課題: アルスマグナへのインタビュー記事を、最後の一文の後から続けて書くこと。

──────── 本文抜粋

2.5次元コスプレダンスユニット・アルスマグナがアルバム『アルスミュージアム』をリリース! そして多彩なテイストの楽曲が並ぶこの新作を引っ提げて“学園祭”(ツアー)もスタートさせる。そんな多忙な学園生活を送る彼らを、幸運にも大阪でキャッチ! メンバーを代表して、神生アキラと榊原タツキの2人に取材をお願いした。ほかにはない視点から生み出すアルバムの制作秘話はもちろん、榊原タツキのゆるふわなキャラも堪能できます。
――10月3日に『アルスミュージアム』が発売されました。ロシア民謡からユーロビートまでを収めたバラエティ豊かな仕上がりですが、今作のテーマとは?

────────────────
──────── 提示データ

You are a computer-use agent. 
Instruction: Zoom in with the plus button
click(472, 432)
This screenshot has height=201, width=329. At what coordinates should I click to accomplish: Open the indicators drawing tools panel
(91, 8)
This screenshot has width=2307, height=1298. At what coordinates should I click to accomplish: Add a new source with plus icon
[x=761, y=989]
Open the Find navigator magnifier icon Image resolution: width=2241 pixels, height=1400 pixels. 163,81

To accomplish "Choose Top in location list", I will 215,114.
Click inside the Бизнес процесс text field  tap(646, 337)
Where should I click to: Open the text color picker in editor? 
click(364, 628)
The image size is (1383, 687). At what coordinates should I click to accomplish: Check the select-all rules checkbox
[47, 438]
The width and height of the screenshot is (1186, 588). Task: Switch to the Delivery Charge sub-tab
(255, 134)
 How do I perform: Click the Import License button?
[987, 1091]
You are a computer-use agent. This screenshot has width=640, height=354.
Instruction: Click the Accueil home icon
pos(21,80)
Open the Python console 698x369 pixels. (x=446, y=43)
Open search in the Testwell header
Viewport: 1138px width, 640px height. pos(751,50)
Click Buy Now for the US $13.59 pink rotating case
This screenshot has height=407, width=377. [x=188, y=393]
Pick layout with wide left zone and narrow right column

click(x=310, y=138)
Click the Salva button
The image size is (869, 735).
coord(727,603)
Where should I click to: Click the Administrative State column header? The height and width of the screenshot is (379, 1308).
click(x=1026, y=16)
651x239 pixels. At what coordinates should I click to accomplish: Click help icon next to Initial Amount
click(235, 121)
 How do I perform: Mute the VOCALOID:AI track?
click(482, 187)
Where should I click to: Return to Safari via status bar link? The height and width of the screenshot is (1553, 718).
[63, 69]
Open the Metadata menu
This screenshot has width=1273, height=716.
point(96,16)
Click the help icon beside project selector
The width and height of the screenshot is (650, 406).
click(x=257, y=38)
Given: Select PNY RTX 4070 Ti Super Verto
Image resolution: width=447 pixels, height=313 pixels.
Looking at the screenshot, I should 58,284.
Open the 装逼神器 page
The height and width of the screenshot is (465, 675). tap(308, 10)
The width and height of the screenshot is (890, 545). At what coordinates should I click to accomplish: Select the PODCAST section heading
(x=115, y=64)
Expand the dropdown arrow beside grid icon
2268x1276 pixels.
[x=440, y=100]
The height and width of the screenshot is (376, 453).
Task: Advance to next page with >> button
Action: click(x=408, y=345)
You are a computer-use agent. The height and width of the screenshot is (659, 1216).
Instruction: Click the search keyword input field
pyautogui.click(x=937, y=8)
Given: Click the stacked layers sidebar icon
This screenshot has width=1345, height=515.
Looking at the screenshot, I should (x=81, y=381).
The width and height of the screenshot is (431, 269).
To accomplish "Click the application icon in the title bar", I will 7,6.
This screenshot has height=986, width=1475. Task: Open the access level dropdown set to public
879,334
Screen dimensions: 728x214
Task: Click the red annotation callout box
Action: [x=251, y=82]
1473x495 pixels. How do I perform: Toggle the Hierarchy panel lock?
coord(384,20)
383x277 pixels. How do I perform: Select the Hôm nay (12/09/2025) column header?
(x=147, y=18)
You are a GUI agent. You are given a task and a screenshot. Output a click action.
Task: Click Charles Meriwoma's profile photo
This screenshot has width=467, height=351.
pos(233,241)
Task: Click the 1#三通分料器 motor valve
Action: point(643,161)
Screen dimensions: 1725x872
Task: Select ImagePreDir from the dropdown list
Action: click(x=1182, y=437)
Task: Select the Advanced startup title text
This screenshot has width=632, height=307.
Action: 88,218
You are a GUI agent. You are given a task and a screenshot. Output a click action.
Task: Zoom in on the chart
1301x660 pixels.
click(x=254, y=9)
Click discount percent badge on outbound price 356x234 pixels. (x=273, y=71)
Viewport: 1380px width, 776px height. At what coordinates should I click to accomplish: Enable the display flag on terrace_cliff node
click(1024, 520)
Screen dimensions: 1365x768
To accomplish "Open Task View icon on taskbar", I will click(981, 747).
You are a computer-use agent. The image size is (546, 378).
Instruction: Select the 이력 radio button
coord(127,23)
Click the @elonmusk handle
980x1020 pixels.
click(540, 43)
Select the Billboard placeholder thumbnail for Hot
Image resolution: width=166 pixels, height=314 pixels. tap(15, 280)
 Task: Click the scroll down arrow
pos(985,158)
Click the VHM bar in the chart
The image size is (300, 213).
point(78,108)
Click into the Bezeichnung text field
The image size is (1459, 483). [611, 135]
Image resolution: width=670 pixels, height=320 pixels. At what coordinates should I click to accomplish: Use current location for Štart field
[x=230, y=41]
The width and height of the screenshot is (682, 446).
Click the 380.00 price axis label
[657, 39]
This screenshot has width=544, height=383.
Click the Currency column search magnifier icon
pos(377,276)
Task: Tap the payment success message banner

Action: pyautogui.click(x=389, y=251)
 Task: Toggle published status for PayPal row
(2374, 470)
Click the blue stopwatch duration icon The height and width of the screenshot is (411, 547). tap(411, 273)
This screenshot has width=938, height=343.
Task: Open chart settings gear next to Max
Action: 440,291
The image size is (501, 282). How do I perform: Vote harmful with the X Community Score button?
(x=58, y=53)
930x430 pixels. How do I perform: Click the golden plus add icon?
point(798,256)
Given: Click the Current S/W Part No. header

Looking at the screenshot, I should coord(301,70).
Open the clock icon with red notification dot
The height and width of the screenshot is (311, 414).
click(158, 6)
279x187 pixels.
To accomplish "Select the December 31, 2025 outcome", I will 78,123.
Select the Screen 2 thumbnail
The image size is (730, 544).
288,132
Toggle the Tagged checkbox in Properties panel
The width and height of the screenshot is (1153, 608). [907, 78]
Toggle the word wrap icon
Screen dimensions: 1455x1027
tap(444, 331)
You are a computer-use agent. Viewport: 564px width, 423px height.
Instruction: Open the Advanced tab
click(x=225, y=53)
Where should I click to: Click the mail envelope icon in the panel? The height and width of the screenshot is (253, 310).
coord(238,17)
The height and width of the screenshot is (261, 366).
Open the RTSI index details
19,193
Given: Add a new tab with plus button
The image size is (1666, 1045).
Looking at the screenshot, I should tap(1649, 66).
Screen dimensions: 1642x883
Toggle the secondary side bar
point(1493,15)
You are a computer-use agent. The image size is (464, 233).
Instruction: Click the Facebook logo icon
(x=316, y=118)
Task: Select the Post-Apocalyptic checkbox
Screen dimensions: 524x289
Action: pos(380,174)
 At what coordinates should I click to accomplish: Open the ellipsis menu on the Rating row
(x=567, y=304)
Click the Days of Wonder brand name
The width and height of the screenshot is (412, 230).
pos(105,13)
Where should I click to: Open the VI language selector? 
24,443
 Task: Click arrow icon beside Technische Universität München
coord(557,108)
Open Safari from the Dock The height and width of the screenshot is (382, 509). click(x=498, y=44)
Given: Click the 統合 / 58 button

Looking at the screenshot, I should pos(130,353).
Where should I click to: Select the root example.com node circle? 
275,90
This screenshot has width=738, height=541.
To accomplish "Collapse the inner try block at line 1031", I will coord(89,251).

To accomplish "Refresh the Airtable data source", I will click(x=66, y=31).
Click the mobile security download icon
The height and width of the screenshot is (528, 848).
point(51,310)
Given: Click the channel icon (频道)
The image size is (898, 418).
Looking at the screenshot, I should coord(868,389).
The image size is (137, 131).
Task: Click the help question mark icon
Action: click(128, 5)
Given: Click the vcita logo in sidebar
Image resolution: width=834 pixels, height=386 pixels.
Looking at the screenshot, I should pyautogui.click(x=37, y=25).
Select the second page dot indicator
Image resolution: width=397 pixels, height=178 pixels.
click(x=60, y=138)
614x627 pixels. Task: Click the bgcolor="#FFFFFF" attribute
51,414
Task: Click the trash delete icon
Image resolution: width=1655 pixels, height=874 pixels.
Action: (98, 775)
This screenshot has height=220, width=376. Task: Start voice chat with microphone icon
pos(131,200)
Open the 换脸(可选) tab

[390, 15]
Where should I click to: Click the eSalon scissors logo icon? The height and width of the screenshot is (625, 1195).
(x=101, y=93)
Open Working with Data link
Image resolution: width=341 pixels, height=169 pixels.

────────────────

解答:
アキラ「僕たちはダンスグループなんですけど、ダンスってなかなか見に行こう!ってならないじゃないですか。それでこれまで、じゃ歌をやってみよう!とか、いろんな作戦を取ってきたんです。で、今回のアルバムでも“いろんな入口”を作って、どうやってこれをライブでやるの?とか、疑問を持ってもらいたかったんですね。僕らを知らない人にも聴いてもらって、この曲ならハマるな!とか、“いろんな入口”から僕たちのHPや動画を見てもらって、じゃライブも見てみよう!って…。そういう期待感や不安感をごちゃ混ぜにしたかったんですよね。だからいろんな角度からの曲がそろいました。それとメンバーの個性も強くて、グループを代表する1曲っていうのには収まらない。どうしてもこぼれるんで、だったらいろいろな曲を作りましょう!って、バラエティ豊かになったんです」
――では先に、こんなダンスを見せたい!というのがあったんですね。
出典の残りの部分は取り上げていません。